Exercise objective: The records are to be reproduced verbatim.
★ ★ ★ ★ ★
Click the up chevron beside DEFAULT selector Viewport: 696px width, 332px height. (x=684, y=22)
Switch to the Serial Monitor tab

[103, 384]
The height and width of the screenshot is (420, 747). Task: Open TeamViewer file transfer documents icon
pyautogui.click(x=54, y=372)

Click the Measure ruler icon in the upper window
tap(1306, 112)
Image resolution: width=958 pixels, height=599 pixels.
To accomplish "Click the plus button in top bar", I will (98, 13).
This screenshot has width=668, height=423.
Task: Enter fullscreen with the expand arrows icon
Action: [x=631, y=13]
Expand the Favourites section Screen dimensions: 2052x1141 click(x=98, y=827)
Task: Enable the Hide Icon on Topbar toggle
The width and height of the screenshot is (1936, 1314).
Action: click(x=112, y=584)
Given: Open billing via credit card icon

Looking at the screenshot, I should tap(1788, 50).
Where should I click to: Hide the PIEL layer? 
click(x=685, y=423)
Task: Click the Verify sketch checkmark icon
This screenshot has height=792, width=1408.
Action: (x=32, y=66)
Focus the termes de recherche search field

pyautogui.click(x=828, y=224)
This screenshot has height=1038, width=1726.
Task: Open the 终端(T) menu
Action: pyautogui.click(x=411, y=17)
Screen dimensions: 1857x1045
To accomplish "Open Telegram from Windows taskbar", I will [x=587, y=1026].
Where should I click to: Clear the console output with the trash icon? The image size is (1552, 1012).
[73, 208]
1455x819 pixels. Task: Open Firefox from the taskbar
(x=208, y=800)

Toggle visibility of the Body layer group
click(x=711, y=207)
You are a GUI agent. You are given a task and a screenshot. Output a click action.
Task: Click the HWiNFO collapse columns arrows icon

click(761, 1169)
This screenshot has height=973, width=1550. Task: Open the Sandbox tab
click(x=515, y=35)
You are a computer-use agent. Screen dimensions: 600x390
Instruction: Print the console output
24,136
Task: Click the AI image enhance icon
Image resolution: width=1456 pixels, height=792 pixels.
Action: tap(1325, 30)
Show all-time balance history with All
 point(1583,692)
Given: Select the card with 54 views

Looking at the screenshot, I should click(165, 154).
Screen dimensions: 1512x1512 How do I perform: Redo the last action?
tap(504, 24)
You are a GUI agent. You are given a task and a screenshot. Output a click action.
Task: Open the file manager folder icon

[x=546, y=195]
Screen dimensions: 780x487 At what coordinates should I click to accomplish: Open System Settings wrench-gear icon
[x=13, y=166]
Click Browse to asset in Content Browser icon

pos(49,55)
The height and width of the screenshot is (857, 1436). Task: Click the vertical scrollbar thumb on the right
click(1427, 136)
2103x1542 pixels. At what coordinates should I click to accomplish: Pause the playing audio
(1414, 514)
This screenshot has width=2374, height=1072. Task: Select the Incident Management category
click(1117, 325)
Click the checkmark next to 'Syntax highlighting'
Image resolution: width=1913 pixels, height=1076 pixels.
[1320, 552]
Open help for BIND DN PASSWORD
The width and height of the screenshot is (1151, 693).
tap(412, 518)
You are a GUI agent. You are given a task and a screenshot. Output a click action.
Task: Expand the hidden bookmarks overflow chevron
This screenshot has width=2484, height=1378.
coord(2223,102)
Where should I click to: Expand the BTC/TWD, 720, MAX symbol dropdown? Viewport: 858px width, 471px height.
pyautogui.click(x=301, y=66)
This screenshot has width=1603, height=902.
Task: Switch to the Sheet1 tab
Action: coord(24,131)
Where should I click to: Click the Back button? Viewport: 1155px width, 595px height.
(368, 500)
★ ★ ★ ★ ★
Exercise response:
Click the up chevron beside DEFAULT selector Viewport: 696px width, 332px height. (x=684, y=22)
Switch to the Serial Monitor tab

[103, 384]
The height and width of the screenshot is (420, 747). Task: Open TeamViewer file transfer documents icon
pyautogui.click(x=54, y=372)

Click the Measure ruler icon in the upper window
tap(1306, 112)
Image resolution: width=958 pixels, height=599 pixels.
To accomplish "Click the plus button in top bar", I will (98, 13).
This screenshot has width=668, height=423.
Task: Enter fullscreen with the expand arrows icon
Action: [x=631, y=13]
Expand the Favourites section Screen dimensions: 2052x1141 click(x=98, y=827)
Task: Enable the Hide Icon on Topbar toggle
The width and height of the screenshot is (1936, 1314).
Action: click(x=112, y=584)
Given: Open billing via credit card icon

Looking at the screenshot, I should tap(1788, 50).
Where should I click to: Hide the PIEL layer? 
click(x=685, y=423)
Task: Click the Verify sketch checkmark icon
This screenshot has height=792, width=1408.
Action: (x=32, y=66)
Focus the termes de recherche search field

pyautogui.click(x=828, y=224)
This screenshot has height=1038, width=1726.
Task: Open the 终端(T) menu
Action: pyautogui.click(x=411, y=17)
Screen dimensions: 1857x1045
To accomplish "Open Telegram from Windows taskbar", I will [x=587, y=1026].
Where should I click to: Clear the console output with the trash icon? The image size is (1552, 1012).
[73, 208]
1455x819 pixels. Task: Open Firefox from the taskbar
(x=208, y=800)

Toggle visibility of the Body layer group
click(x=711, y=207)
You are a GUI agent. You are given a task and a screenshot. Output a click action.
Task: Click the HWiNFO collapse columns arrows icon

click(761, 1169)
This screenshot has height=973, width=1550. Task: Open the Sandbox tab
click(x=515, y=35)
You are a computer-use agent. Screen dimensions: 600x390
Instruction: Print the console output
24,136
Task: Click the AI image enhance icon
Image resolution: width=1456 pixels, height=792 pixels.
Action: tap(1325, 30)
Show all-time balance history with All
 point(1583,692)
Given: Select the card with 54 views

Looking at the screenshot, I should click(165, 154).
Screen dimensions: 1512x1512 How do I perform: Redo the last action?
tap(504, 24)
You are a GUI agent. You are given a task and a screenshot. Output a click action.
Task: Open the file manager folder icon

[x=546, y=195]
Screen dimensions: 780x487 At what coordinates should I click to accomplish: Open System Settings wrench-gear icon
[x=13, y=166]
Click Browse to asset in Content Browser icon

pos(49,55)
The height and width of the screenshot is (857, 1436). Task: Click the vertical scrollbar thumb on the right
click(1427, 136)
2103x1542 pixels. At what coordinates should I click to accomplish: Pause the playing audio
(1414, 514)
This screenshot has width=2374, height=1072. Task: Select the Incident Management category
click(1117, 325)
Click the checkmark next to 'Syntax highlighting'
Image resolution: width=1913 pixels, height=1076 pixels.
[1320, 552]
Open help for BIND DN PASSWORD
The width and height of the screenshot is (1151, 693).
tap(412, 518)
You are a GUI agent. You are given a task and a screenshot. Output a click action.
Task: Expand the hidden bookmarks overflow chevron
This screenshot has width=2484, height=1378.
coord(2223,102)
Where should I click to: Expand the BTC/TWD, 720, MAX symbol dropdown? Viewport: 858px width, 471px height.
pyautogui.click(x=301, y=66)
This screenshot has width=1603, height=902.
Task: Switch to the Sheet1 tab
Action: coord(24,131)
Where should I click to: Click the Back button? Viewport: 1155px width, 595px height.
(368, 500)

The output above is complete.